(Goal of the exercise): Copy the records from their first line through the line containing "The height and", including both ends, and change nothing.

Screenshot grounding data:
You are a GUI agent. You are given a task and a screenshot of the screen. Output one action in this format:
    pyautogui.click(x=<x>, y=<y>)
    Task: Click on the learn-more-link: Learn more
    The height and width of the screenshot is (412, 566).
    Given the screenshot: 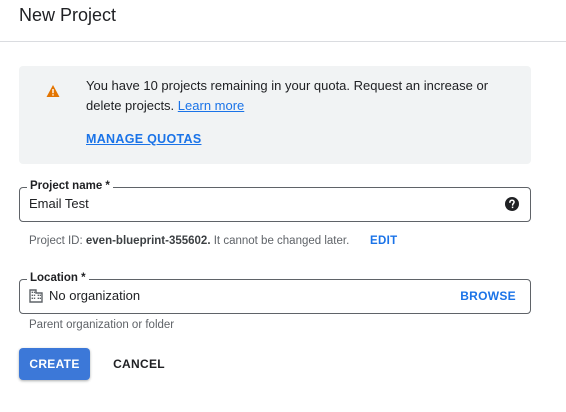 What is the action you would take?
    pyautogui.click(x=211, y=106)
    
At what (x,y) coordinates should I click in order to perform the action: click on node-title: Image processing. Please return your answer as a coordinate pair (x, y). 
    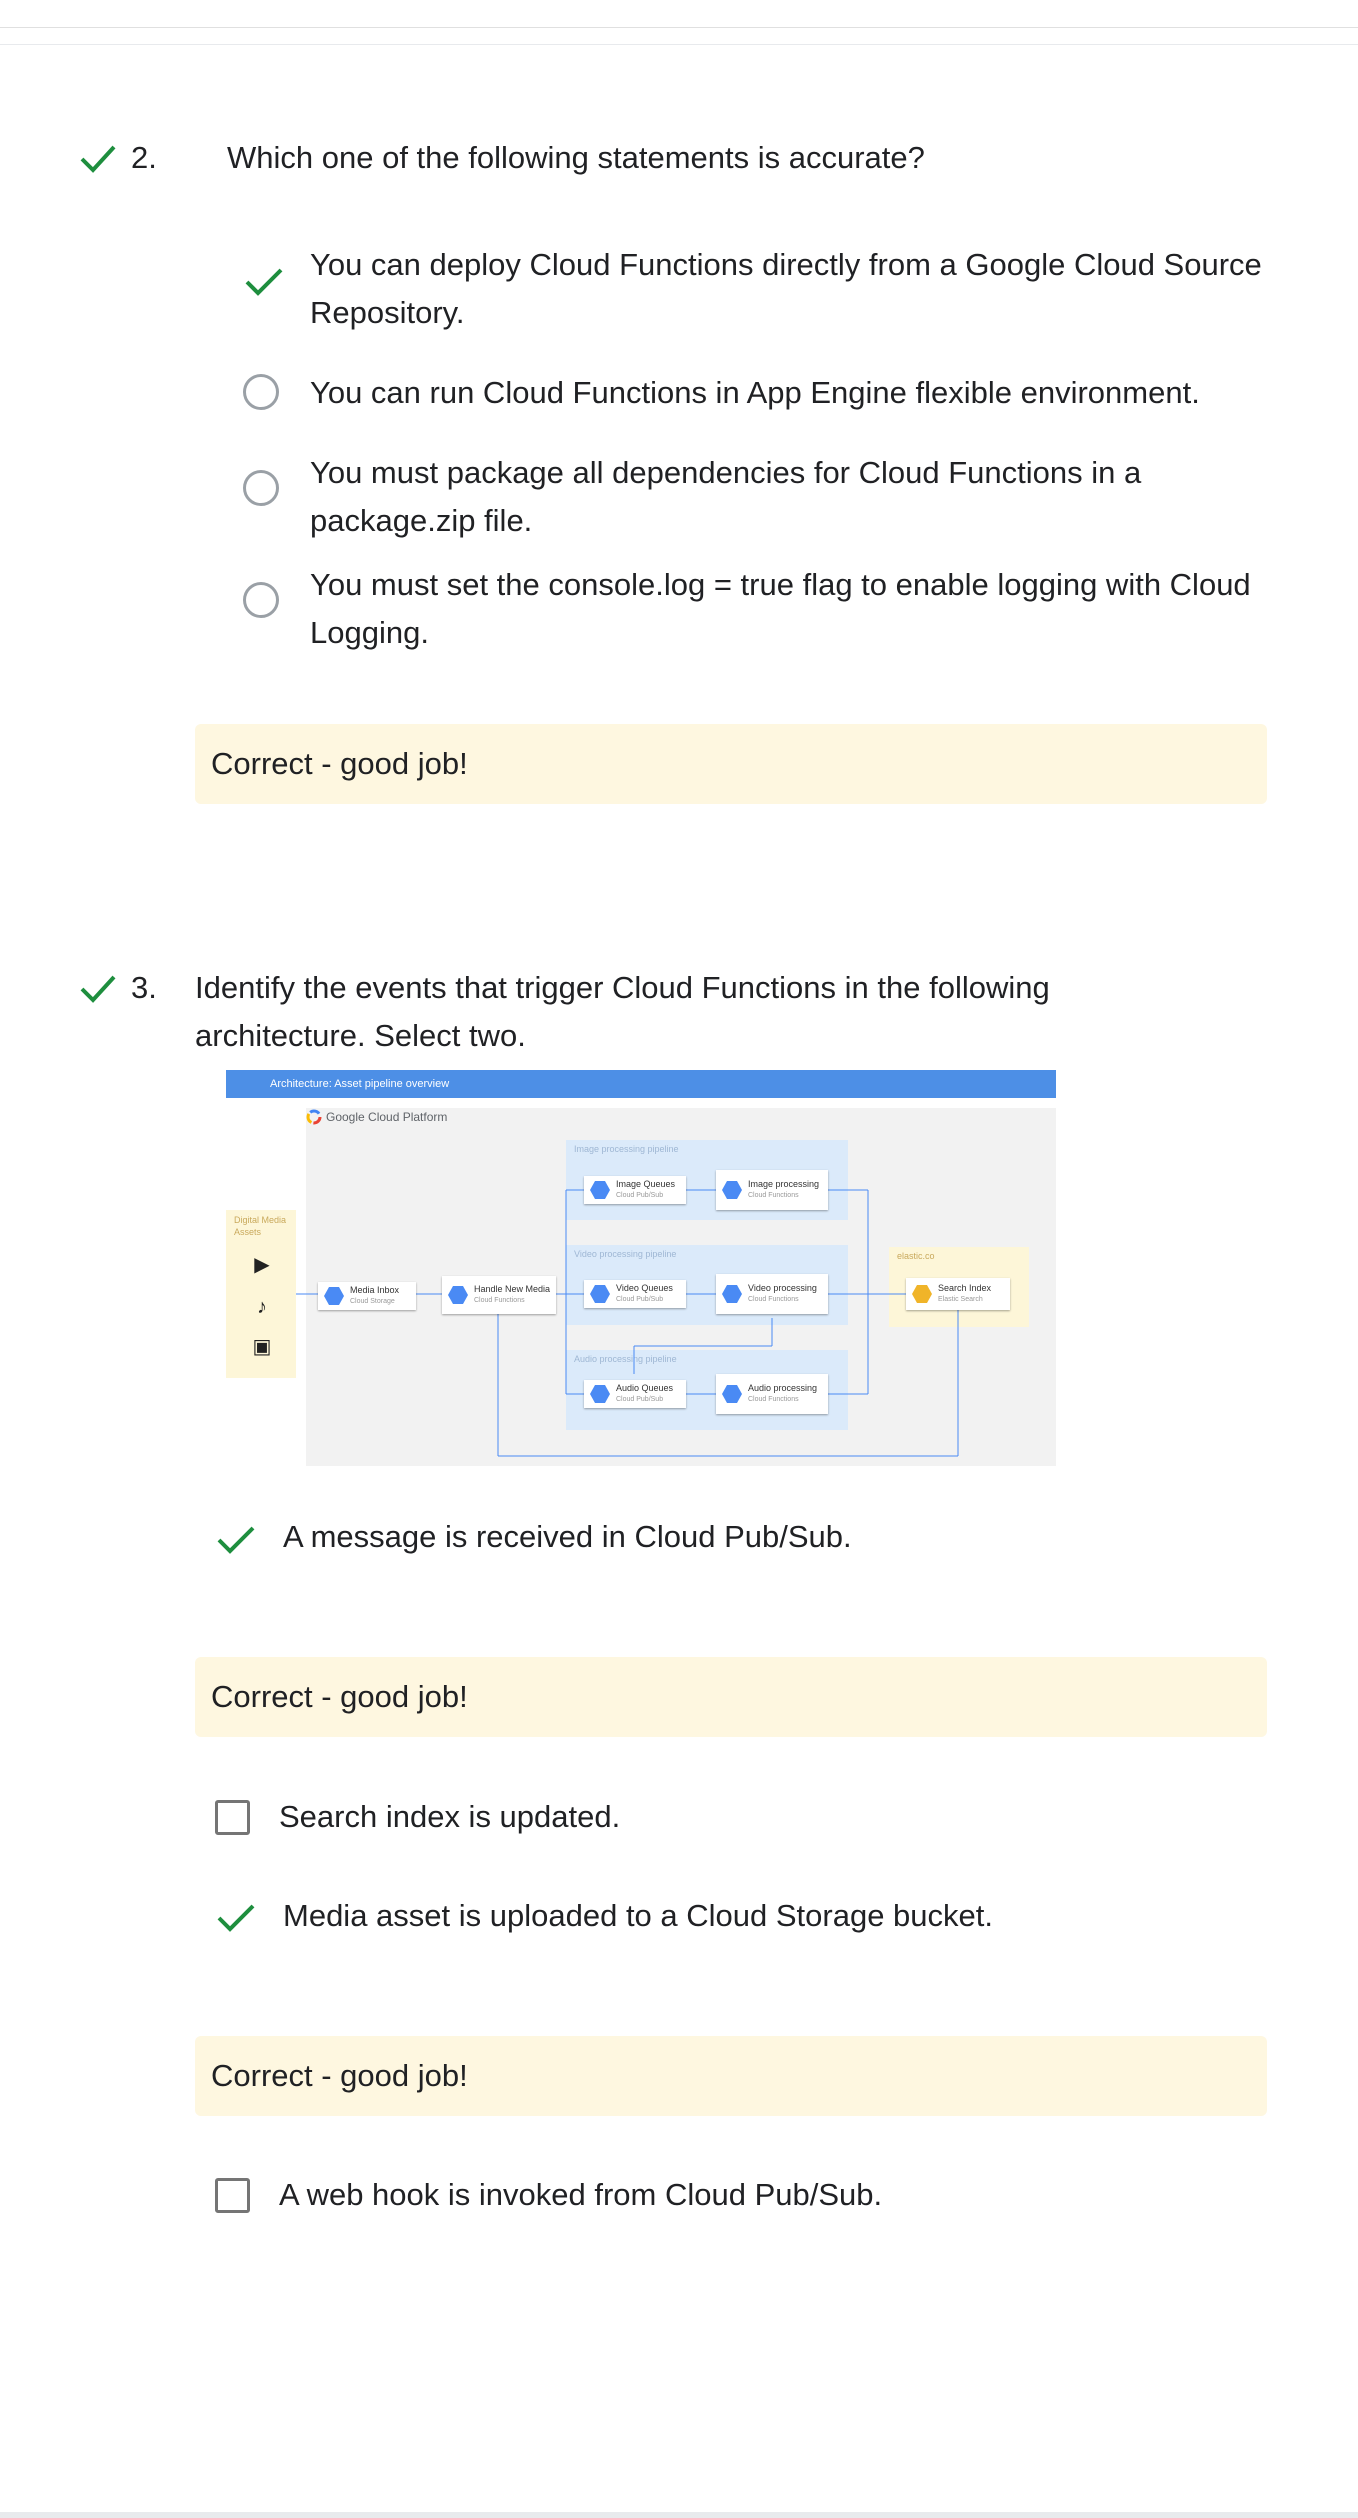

(Task answer):
You are a GUI agent. You are given a task and a screenshot of the screen. Output one action in this format:
    pyautogui.click(x=<x>, y=<y>)
    Task: Click on the learn-more-link: Learn more
    The height and width of the screenshot is (412, 566).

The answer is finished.